Interview with Bala Venkatrao, General Manager for Harness AI and Platform

“Scale and autonomy introduced through modern automation systems are now pushing platform engineering into a different phase. When systems are capable of making operational decisions in real time, standardisation alone is no longer sufficient. Organisations need governance models that can actively enforce policies across security, compliance, reliability, and cost without depending on manual intervention,” says Bala Venkatrao, General Manager for Harness AI and Platform, who, in an interaction with Enterprise Times, talks about how platform engineering is evolving from enablement toward system-enforced governance.

Enterprise Times: What it means to treat AI agents as first-class actors within platform systems and how to govern them?

Bala Venkatrao: AI agents are moving beyond assistive tooling into systems capable of generating code, provisioning infrastructure, triggering workflows, remediating incidents, and making operational decisions independently. Treating them as first-class actors means recognising that they are no longer passive tools within the software lifecycle, but active participants interacting directly with platforms, pipelines, and production systems.

That fundamentally changes the governance model. Traditional platform governance was designed around human-driven workflows, where approvals, accountability, and access controls were attached to users and teams. Introducing autonomous agents into that environment requires platforms to govern machine-driven actions with the same rigor applied to human actions.

This is where platform engineering is evolving from enablement toward system-enforced governance. Every automated action, whether provisioning infrastructure, modifying deployments, or interacting with sensitive systems needs to operate within clearly defined security, compliance, operational, and cost guardrails. Governance can no longer depend on periodic reviews or manual oversight alone. It has to be embedded directly into the platform through policy-as-code, real-time enforcement, identity-aware controls, and continuous validation.

The challenge is now to ensure that autonomy can scale safely, predictably, and responsibly across increasingly complex software environments.

Enterprise Times: Why does cost need to become a real-time, enforceable decision?

Bala Venkatrao: The pace of modern software delivery means infrastructure, compute, and automation decisions are happening continuously across engineering environments. In that context, cost can no longer be treated as a retrospective reporting metric reviewed after resources have already been consumed. It increasingly needs to function as a real-time operational signal embedded directly into delivery systems.
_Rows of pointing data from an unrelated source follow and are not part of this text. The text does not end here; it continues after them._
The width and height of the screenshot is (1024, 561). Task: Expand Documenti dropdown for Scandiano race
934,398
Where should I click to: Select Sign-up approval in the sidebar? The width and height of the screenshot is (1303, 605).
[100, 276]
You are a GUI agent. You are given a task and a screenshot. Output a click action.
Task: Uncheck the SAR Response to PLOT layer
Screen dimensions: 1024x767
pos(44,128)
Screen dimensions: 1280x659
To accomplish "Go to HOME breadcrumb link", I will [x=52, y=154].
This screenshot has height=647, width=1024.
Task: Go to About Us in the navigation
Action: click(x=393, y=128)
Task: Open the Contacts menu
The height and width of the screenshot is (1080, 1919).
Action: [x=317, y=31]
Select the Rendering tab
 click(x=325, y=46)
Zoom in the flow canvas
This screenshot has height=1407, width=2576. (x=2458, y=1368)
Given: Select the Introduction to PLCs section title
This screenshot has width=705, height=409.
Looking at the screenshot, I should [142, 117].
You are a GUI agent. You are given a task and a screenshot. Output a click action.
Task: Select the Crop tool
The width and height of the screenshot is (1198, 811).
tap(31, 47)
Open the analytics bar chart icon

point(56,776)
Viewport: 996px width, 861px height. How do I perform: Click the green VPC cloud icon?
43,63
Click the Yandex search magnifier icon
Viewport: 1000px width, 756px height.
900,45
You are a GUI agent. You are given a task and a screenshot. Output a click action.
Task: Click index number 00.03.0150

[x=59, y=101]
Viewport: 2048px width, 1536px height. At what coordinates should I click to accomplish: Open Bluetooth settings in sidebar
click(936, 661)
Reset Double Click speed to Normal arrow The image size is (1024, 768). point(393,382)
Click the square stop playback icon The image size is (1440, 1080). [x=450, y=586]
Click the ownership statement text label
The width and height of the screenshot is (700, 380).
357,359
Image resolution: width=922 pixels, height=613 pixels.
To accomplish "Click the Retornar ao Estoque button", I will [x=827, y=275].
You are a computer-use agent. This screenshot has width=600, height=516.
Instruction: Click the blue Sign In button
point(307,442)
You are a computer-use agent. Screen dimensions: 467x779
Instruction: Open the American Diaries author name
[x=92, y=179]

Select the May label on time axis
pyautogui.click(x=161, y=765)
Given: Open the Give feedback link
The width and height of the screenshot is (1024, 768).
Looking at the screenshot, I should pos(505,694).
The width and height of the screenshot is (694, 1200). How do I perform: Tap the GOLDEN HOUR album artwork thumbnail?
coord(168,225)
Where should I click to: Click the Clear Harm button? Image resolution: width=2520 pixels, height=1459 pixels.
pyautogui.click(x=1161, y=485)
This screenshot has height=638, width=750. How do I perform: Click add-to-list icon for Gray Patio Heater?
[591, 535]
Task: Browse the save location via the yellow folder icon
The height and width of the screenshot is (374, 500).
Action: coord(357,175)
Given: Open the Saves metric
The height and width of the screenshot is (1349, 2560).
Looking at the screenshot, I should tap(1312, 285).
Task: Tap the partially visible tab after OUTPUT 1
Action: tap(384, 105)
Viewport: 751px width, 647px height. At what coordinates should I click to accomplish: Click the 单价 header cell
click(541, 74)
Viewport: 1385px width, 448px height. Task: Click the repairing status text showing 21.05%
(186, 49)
Historically, cost optimisation sat largely within finance or operations functions. Today, decisions around infrastructure provisioning, compute usage, storage allocation, deployment strategies, and automation workflows are being made dynamically by engineering teams and increasingly by automated systems. That changes the role of cost from passive visibility to active governance.

Real impact comes when organisations can enforce policies dynamically through guardrails tied to budgets, infrastructure usage, workload prioritisation, and resource efficiency. Whether it’s preventing over-provisioned infrastructure, controlling excessive compute consumption, or managing automation-driven sprawl, real-time enforcement becomes critical to maintaining operational sustainability at scale.

The broader shift is that cost optimisation is becoming an engineering discipline rather than a reporting exercise.

Enterprise Times: How can teams minimise platform sprawl through consolidation and standards, especially as AI accelerates code and automation?

Bala Venkatrao:The ability to generate code, workflows, infrastructure configurations, and automation pipelines at much higher speed is increasing operational complexity across engineering organisations. Wh ile productivity gains are significant, the side effect is often platform sprawl, fragmented tooling, duplicated workflows, disconnected automation layers, and inconsistent operational practices across teams.

The challenge is not just the number of tools being introduced, but the lack of consistency in how systems are built, deployed, and governed. Without clear standards, complexity compounds quickly and becomes difficult to manage at scale.

This is something we’re increasingly seeing across software delivery environments at Harness, where organisations are prioritising greater workflow consistency and operational visibility as platform complexity grows. More teams are recognising that scaling engineering velocity is not simply about adding more tooling, but about creating greater coherence across workflows, governance models, and operational practices.

Standardisation becomes critical not only for operational efficiency, but also for maintaining reliability, security, and compliance across distributed systems. Policy-as-code, reusable workflows, and centralised governance models help organisations balance developer autonomy with operational consistency. Ultimately, long-term scalability depends less on how many tools organisations adopt and more on how effectively those systems operate together.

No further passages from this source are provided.